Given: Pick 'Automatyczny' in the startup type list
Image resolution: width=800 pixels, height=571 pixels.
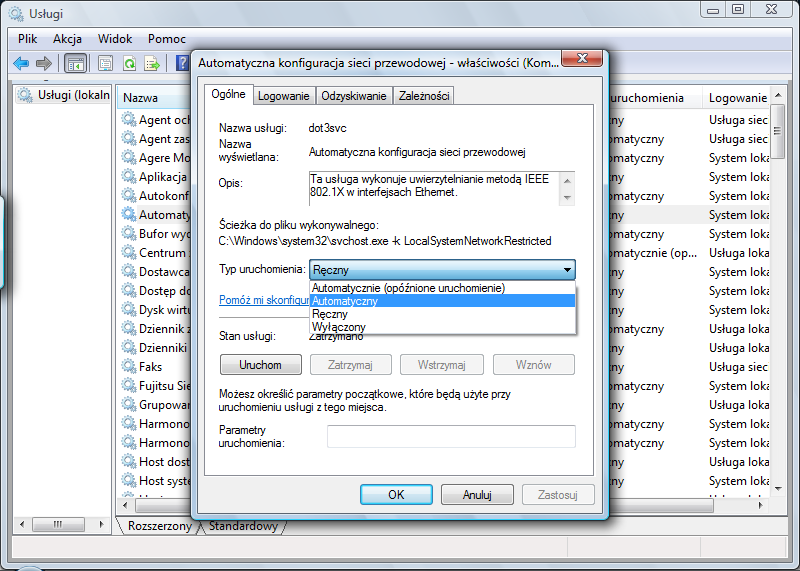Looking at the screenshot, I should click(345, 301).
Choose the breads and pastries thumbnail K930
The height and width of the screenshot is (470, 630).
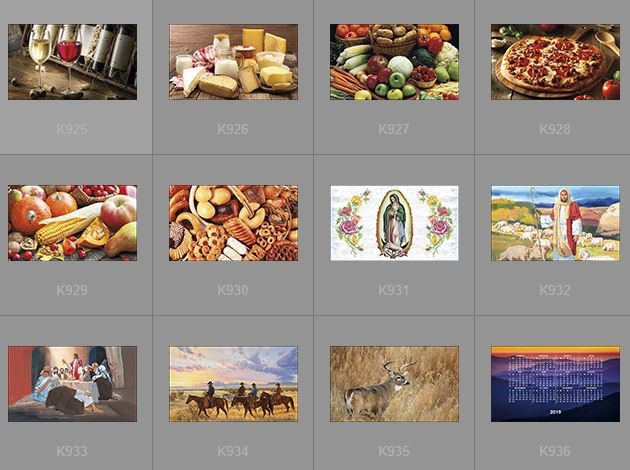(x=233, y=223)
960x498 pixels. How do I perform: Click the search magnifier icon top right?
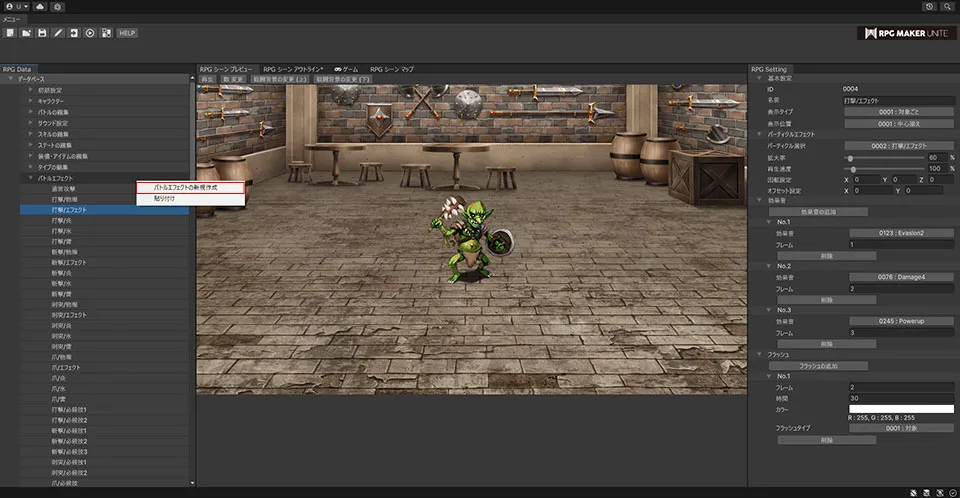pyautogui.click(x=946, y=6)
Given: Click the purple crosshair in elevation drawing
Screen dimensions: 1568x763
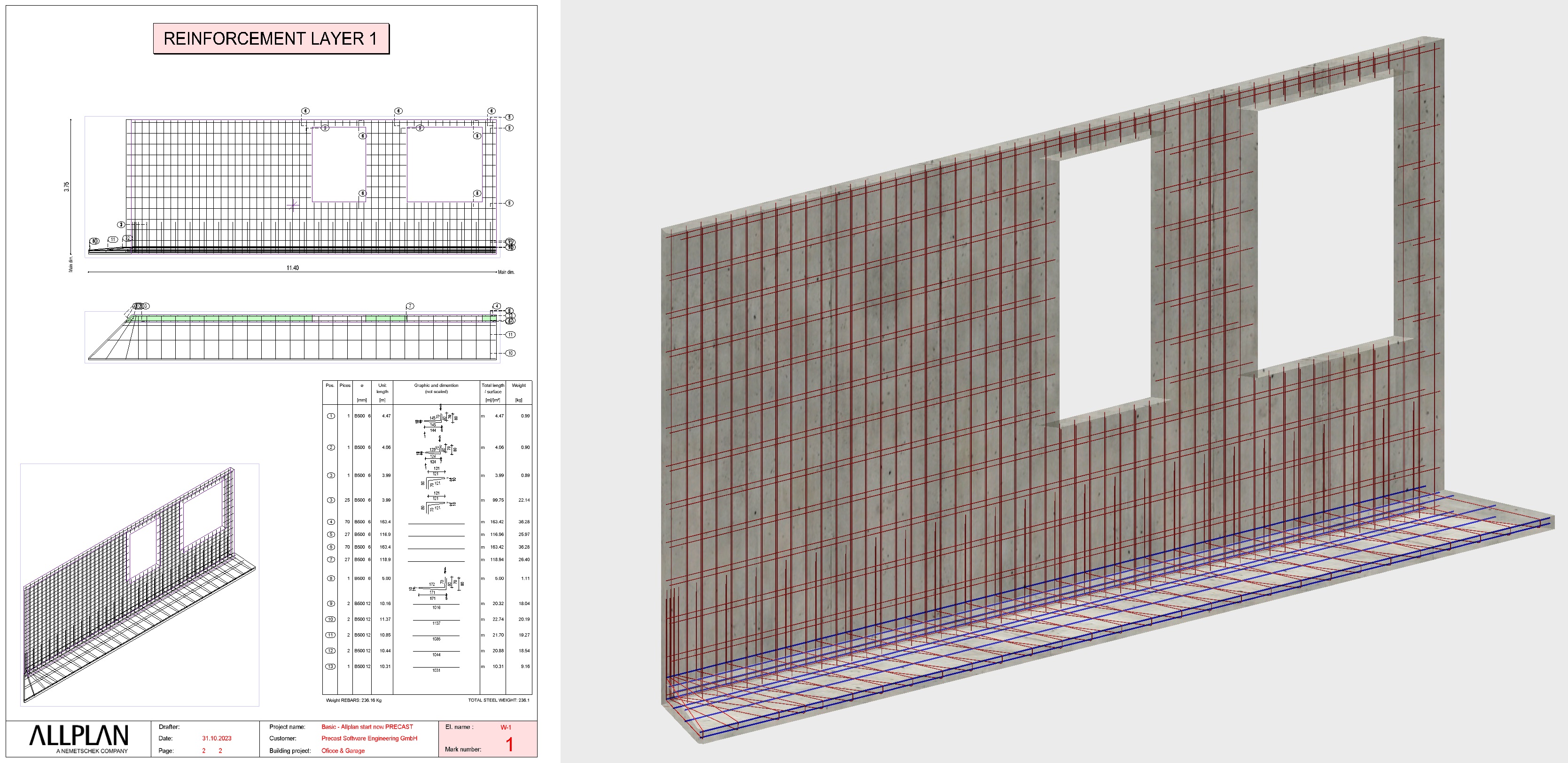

-=-=-

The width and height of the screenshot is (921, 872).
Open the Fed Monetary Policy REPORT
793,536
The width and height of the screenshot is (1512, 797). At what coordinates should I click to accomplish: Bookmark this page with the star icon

-=-=-

> **Requirement**: Retype the stretch of entries from the line containing "Given: Pick 'Automatyczny'" through the line containing "Screen dimensions: 1568x763", leaving the pictures out of your answer.

> **Answer to the problem**:
Given: Pick 'Automatyczny' in the startup type list
Image resolution: width=800 pixels, height=571 pixels.
Looking at the screenshot, I should click(345, 301).
Choose the breads and pastries thumbnail K930
The height and width of the screenshot is (470, 630).
(x=233, y=223)
960x498 pixels. How do I perform: Click the search magnifier icon top right?
pyautogui.click(x=946, y=6)
Given: Click the purple crosshair in elevation drawing
Screen dimensions: 1568x763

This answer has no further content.